En su primer EP, la artista penquista transformó deseo, misterio y sensibilidad en una declaración de identidad femenina dentro del urbano, con un sonido plug íntimo y atmosférico.
La historia de Akaariana nació entre velas rojas, tarot y una intuición que ardía sola. Akaari, una de las voces emergentes del Biobío, presentó su primer EP como un acto de poder, ternura y convicción creativa: un espacio donde la sensualidad dejó de ser mirada ajena para convertirse en territorio propio.
Con un imaginario de simbolismos y un sonido que se movió desde lo introspectivo hasta lo emocional.
Grabado, mezclado y masterizado por Canales, Akaariana fue el resultado de un proceso íntimo, cuidadoso y colaborativo. Las canciones, moldeadas desde la sensibilidad del estilo plug, fluían como estados emocionales que se respondían entre sí: momentos de introspección que se abrían paso hacia el deseo, hacia la autoconfianza.
La portada (concebida junto a su círculo cercano) operó en esa misma dirección: un manifiesto visual donde la frase “Del misterio nace mi fuerza, del deseo la verdad” se convirtió en columna vertebral del proyecto.
La artista tomó como referente a figuras como Cazzu, pero apuntó más allá: levantar una narrativa donde la mujer pudiera hablar de su propio deseo sin filtros.
“Estamos normalizados a que los hombres hablen de la sexualidad de la mujer, pero es poco común que la mujer hable de lo que ella quiere, de lo que desea”, dijo entonces.
La maternidad también marcó el pulso de esta nueva etapa. Lejos de frenarla, se convirtió en combustible creativo y emocional: “Ser mamá no me detuvo, me impulsó. Me enseñó a creer más en mí y a mantener mis sueños vivos”.

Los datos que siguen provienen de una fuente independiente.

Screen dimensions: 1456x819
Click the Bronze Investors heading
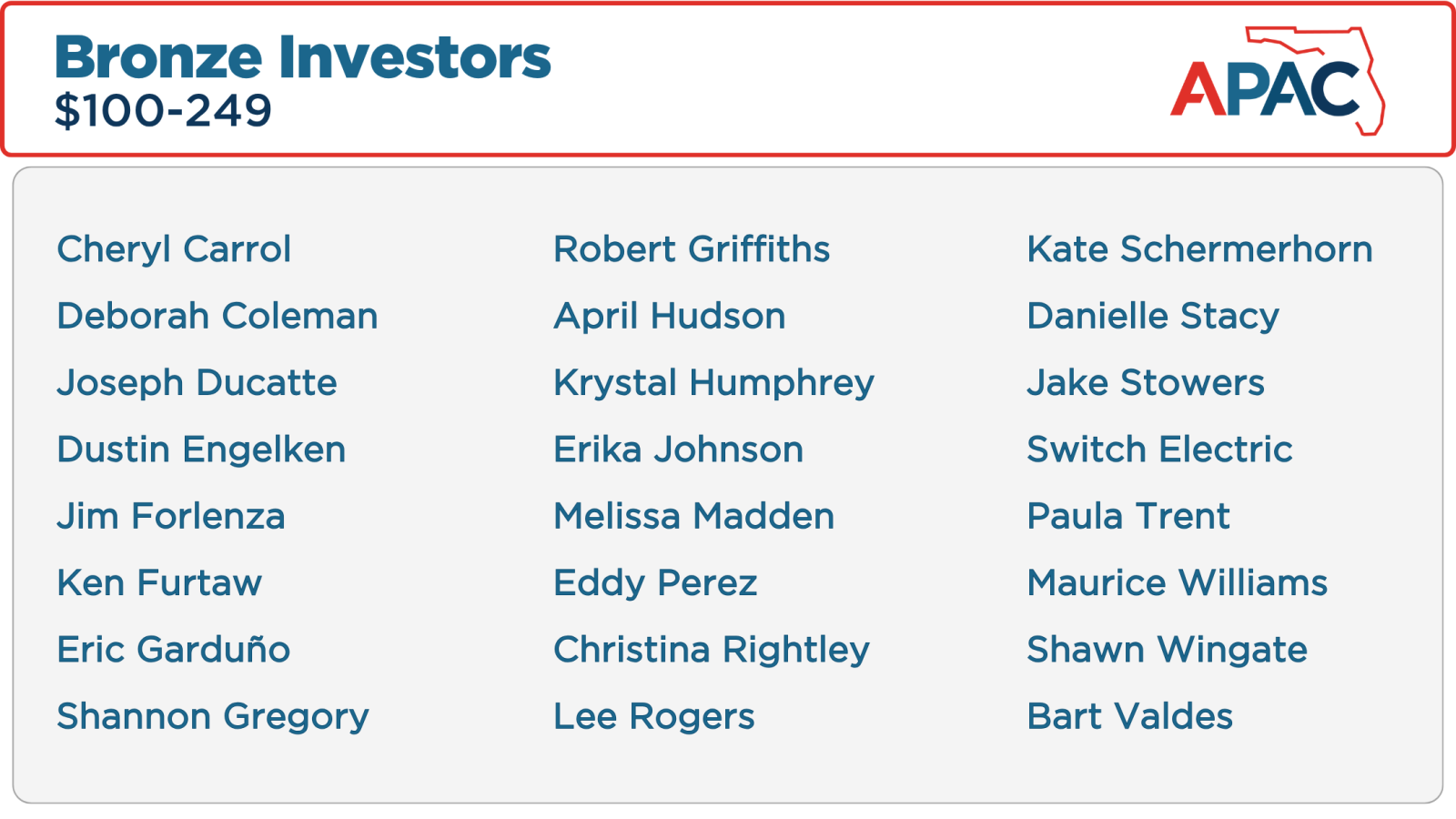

Con el estreno del videoclip “Trátame Cutee”, dirigido por Benjamín Salazar, el universo del EP sumó una capa visual. Rojo, fuego, símbolos y gestos que dialogaban con el misterio que atraviesa toda la obra, delineando un imaginario donde lo sensual y lo espiritual conviven en un mismo plano, como si cada escena fuera la revelación de un arcano.
Akaari ya abrió la puerta a un universo propio. Uno que respira sensualidad, empoderamiento y verdad.